The day before yesterday I had enough.

While all mail for all domains I’m managing is handled by a customized MySQL-Exim-Courier setting, mail to the @sensational.ch domain is relayed to another server and then delivered to our exchange server.

Even better: That final delivery step is done after all the aliasing steps (the catch-all aliases being the difficult part here) have completed. This means that I can in-fact have all mail to @sensational.ch pass through a bayes filter and the messages will all be filtered for the correct account.

This made me install dspam on the relay that transmits mail from our central server to the exchange server.

Even after only one day of training, I’m getting impressive results: DSPAM only touches mail that isn’t flagged as spam by SpamAssassin, which means that it’s carefully crafted to look “real”.

After one day of training, DSPAM usually detects junk messages and I’m down to one false negative every 10 junk messages (and no false positives).

Even after running SpamAssassin and thus filtering out the obvious suspects, a whopping 40% of emails I’m receiving are SPAM. So nearly half of the messages not already filtered out by SA are still SPAM.

If I take a look at the big picture, even when counting the various mails sent by various cron daemons as genuine email, I’m getting much more junk email than genuine email per day!
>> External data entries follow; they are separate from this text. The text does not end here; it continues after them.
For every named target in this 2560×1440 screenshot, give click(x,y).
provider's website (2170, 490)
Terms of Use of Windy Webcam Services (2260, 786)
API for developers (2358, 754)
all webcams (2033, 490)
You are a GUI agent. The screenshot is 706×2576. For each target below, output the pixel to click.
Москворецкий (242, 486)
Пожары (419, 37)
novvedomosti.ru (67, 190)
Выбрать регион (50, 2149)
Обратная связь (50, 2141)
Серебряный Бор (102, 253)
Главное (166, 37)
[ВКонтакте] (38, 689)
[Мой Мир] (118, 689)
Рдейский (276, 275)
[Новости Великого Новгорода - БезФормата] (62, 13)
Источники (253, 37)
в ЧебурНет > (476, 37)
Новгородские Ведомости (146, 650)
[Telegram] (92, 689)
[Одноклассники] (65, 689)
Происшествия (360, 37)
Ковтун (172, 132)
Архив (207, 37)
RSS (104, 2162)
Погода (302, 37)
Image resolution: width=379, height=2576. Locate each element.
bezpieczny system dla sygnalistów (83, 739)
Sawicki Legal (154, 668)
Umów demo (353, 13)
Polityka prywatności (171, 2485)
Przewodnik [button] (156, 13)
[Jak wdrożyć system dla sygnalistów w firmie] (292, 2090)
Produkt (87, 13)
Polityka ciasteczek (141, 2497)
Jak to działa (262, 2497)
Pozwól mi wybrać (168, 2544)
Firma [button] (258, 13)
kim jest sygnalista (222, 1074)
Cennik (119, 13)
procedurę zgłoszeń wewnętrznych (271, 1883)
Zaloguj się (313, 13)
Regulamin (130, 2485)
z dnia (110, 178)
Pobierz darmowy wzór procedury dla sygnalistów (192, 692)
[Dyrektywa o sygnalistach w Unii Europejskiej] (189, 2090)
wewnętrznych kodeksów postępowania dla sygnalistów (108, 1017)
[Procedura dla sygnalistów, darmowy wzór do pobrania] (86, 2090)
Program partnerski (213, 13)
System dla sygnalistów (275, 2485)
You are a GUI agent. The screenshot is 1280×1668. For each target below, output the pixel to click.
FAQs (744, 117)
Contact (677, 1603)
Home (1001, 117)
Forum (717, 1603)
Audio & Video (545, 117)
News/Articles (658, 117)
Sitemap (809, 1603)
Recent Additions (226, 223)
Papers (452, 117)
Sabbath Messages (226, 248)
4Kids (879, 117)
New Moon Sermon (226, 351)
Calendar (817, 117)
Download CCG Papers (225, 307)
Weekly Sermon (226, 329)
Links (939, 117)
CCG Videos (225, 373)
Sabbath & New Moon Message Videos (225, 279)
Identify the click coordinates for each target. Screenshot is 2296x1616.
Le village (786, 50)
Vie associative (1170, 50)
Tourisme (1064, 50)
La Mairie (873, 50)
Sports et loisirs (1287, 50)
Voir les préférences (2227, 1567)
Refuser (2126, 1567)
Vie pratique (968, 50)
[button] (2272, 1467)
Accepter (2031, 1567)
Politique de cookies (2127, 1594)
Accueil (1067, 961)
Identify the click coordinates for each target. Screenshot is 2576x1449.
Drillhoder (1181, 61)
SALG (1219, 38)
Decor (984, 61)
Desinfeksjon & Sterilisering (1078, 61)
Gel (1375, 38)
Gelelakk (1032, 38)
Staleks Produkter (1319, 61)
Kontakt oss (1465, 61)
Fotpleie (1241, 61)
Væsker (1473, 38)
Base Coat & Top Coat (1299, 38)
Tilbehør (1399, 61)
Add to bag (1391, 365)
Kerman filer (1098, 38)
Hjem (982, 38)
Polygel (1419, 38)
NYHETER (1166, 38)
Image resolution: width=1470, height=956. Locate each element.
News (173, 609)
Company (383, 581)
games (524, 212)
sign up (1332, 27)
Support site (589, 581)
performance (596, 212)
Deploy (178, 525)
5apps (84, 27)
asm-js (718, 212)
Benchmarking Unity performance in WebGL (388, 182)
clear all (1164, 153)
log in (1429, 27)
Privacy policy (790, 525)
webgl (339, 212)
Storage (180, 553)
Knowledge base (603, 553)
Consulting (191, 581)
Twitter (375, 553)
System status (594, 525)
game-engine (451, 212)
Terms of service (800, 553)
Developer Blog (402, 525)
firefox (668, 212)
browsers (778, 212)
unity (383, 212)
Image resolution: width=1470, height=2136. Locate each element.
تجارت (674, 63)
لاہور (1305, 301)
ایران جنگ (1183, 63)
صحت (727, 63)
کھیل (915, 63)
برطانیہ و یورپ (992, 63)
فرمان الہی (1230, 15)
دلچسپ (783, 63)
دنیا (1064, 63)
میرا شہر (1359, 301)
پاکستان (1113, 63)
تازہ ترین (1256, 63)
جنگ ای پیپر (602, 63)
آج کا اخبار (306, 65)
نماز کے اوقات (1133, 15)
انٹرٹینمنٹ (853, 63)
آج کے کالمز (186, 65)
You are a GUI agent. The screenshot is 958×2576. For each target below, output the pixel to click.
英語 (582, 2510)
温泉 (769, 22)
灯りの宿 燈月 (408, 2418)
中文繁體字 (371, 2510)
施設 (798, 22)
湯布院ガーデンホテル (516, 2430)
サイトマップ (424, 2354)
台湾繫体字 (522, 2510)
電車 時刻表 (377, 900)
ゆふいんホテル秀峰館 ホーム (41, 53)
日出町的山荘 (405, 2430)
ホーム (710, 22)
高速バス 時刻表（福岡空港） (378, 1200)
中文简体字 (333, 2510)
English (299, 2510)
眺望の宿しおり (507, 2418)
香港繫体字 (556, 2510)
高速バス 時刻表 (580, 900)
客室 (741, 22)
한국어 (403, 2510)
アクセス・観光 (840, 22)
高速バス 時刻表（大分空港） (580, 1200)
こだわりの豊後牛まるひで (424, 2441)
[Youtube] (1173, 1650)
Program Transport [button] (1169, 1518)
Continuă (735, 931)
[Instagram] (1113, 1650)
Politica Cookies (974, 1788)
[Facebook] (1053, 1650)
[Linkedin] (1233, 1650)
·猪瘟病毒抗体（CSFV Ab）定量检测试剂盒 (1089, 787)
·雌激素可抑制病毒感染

Yesterday, tuesday, for example, I got – including mails from cron jobs and backup copies of order confirmations for PopScan installations currently in public tests – 62 genuine emails and 252 junk mails of which 187 were caught by SpamAssassin and the rest was detected by DSPAM (with the exception of two mails that got through).

This is insane. I’m getting four times more spam than genuine messages! What the hell are these people thinking? With that volume of junk filling up our inboxes how ever could one of these “advertisers” think that somebody is both stupid enough to fall for such a message and intelligent enough to pick the one to fall for from all the others?

Anyways. This isn’t supposed to be a rant. It’s supposed to be a praise to DSPAM. Thanks guys! You rule!